To a greater extent than most of us even realize, the convenience of our daily lives is supported by a technology that has been in development for decades: artificial intelligence (AI). Now, it’s suddenly on everyone’s lips, including the darker sides of its present and potential future, especially after Google engineer Blake Lemoine claimed that a chatbot he was working on had become intelligent – Bing’s chatbot told New York Times reporter Kevin shortly before Sydney. Roose stated that he wanted to become a human being and advised him to leave his wife for the sake of the chatbot itself.
Despite the potential sensuality, there are many questions about AI. Does this technology threaten artists? Can AI really create art? What are the copyright and intellectual property implications of artificial intelligence programs creating images that are partially based on existing works by artists? These questions have yet to be worked out on computer servers, in artists’ studios, and in courts.
But already works of art created with the help of artificial intelligence have reached the highest level of recognition. For example, the Museum of Modern Art in New York is currently exhibiting Refik Anadolu’s Unattended project, which allows artificial intelligence to “hallucinate” and “dream” new visions based on the input of all existing works in the museum’s collection.
Memo Akten
If artificial intelligence may seem like an area where an artist needs a PhD to truly understand the ways of working with the medium, Memo Akten is just such an artist. His 2021 dissertation at Goldsmiths, University of London, titled “Deep Visualization Tools: Continuous, Meaningful Human Control of Deep Neural Networks for Real-Time Creative Expression,” explored deep learning models as an artistic medium.
For example, his piece Distributed Consciousness (2021) explores the cognitive functions of an octopus whose neurons are not centralized like humans, but rather distributed throughout their bodies, as a model for exploring what he now calls “synthetic alien intelligence.” The project exists as two NFT collections.
Sugwen Cheung
Chinese-Canadian artist, researcher, and coder Sugwen Cheung is no stranger to the meeting of art and technology: her father was an opera singer; her mother is a programmer. She studied violin as a child and started coding websites in elementary school.

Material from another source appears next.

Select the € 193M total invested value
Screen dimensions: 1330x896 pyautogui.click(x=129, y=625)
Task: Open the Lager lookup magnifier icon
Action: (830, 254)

During a research fellowship at MIT, she discovered robotics. “I was interested in the physical embodiment and how it would develop my own drawing practice,” she told the Washington Post, “and at the time I hadn’t seen robots being used collaboratively. I wanted to try something that was less about robots executing existing code and more about collaborative work.”
Linda Dunya
Senegalese artist Linda Dunia combines generative adversarial networks-a deep learning model in which one computer creates an image and another evaluates it-with old-fashioned materials such as ink and pastels. While many developers (such as Midjourney and Stable Diffusion) have created image-making programs that use images gathered from the web to train their AI – and generally to create imaginative images – Dunya trained models in abstract painting based on her own work, as she describes it, “to explore the extent to which art from artificial intelligence can convey meaning and feel as spontaneous as analog art.”
Jake Elwes
“You are born naked,” says Ru Paul, “and the rest is drag. But what if drag is digital? New media video artist Jake Elwes explores the artificial intelligence implications of drag and masquerade in a show that can be seen until 2024 at the renowned Victoria and Albert Museum in London.
“The Zizi Show” is a “fake drag cabaret” that explores the ethical issues surrounding artificial intelligence in the hope of demystifying this technology that is a black box for most of us. While we may think of artificial intelligence as omnipotent, Elvis found that computers “have difficulty recognizing transgender, queer, and other marginalized individuals.” In his work, he hopes to “give power back” to such communities.
In the beginning, his interest in autonomous systems used by artists such as Nam June Paik and John Cage made him wonder if computers could ever be truly creative. But instead, to expose their limitations, he decided to delve into political issues, such as biases in the way computer systems learn.